アンバーはゆっくりと立ち上がり、祈りを込めた言霊を放った。
すると一気に雲が引き、ふたたび陽光が降りそそいだ。

その光を浴びてアンバーは兵たちに振り返ると、神々しいまでの恭しさで頭を垂れた。


「私が未熟であるせいで貴方たち民をたくさん苦しめたことを、心よりお詫びいたします」


長く頭をたれた後、戸惑う兵たちを真っ直ぐに見つめてアンバーは続けた。


「私は神に近い特別な存在ではありません。
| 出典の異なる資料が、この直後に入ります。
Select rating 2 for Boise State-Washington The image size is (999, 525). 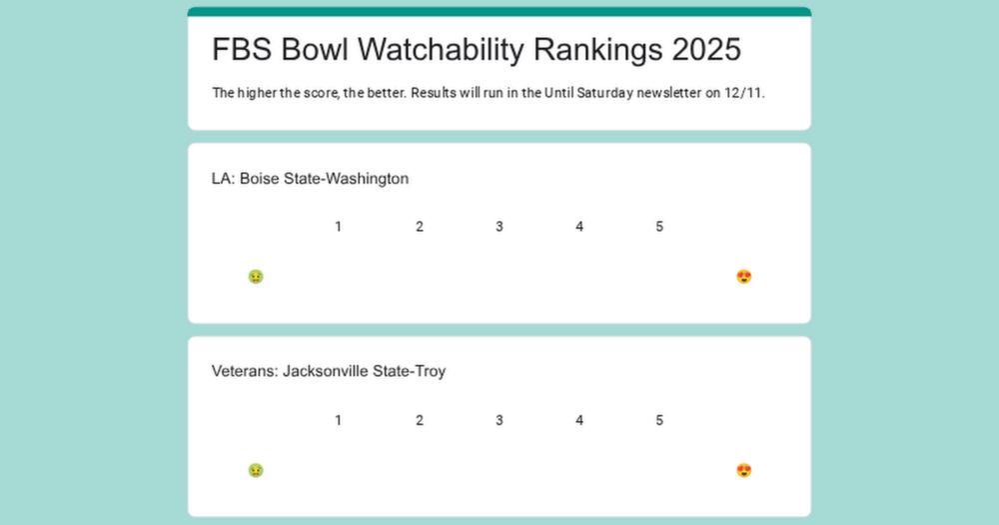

ただの弱い人間です。迷いや不安に翻弄され自分を見失いがちになる、貴方たちと同じ普通の人間です。でもだからこそ、大切なものに、守りたいものに改めて気づきました。それは大切なたった一人の人でもあり、自分と同じ人間であるあなたたち民でもありました。そして解かりました。大切なものを守りたいと心の底から願ったその時に、人はこれまでにない『力』を発揮するのだと」


兵たちは、アンバーの言葉に顔を見合わせた。
目の前に立つ美しい少女を、神の化身か神そのもののように思っていたのに、その口は「自分はただの人間だ」と言う…。だが、不思議と不安も憤りも感じなかった。
真っ直ぐで誠実な瞳をしている少女は、まさに清らかさと神々しさをまとった『聖乙女』だった。
そのどこまでもひたむきで真摯な有様に、神に近い強さとやさしさを感じた。